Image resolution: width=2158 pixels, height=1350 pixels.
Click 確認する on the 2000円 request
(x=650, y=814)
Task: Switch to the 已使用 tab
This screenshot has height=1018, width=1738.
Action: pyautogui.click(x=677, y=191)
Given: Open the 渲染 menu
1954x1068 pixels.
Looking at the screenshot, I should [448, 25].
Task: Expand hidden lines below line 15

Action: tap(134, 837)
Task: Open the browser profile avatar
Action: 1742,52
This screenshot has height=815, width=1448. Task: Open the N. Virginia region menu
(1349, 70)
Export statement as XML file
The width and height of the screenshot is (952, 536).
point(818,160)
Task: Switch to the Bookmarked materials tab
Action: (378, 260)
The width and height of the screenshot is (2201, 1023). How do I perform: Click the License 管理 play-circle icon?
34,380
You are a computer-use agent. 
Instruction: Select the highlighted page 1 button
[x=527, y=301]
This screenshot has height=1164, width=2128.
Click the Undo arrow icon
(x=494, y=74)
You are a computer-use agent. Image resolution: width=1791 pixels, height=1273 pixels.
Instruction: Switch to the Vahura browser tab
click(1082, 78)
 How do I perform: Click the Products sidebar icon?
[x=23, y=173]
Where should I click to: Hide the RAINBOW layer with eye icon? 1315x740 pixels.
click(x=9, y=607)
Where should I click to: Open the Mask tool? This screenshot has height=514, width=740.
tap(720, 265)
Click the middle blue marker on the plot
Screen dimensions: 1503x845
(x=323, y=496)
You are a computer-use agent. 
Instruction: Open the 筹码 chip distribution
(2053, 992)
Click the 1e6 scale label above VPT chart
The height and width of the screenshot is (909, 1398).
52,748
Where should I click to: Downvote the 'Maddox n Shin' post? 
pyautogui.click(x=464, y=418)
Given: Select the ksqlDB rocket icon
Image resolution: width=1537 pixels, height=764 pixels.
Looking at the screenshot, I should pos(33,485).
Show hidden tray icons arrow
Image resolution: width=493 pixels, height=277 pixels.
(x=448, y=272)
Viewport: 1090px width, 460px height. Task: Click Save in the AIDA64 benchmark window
________________________________________
#### EXERCISE DETAILS
Using the data above, print exactly the lines from the line that contains "Task: Expand hidden lines below line 15" through the line that contains "Export statement as XML file", with both included.

#### SOLUTION FOR THIS TASK
Task: Expand hidden lines below line 15

Action: tap(134, 837)
Task: Open the browser profile avatar
Action: 1742,52
This screenshot has height=815, width=1448. Task: Open the N. Virginia region menu
(1349, 70)
Export statement as XML file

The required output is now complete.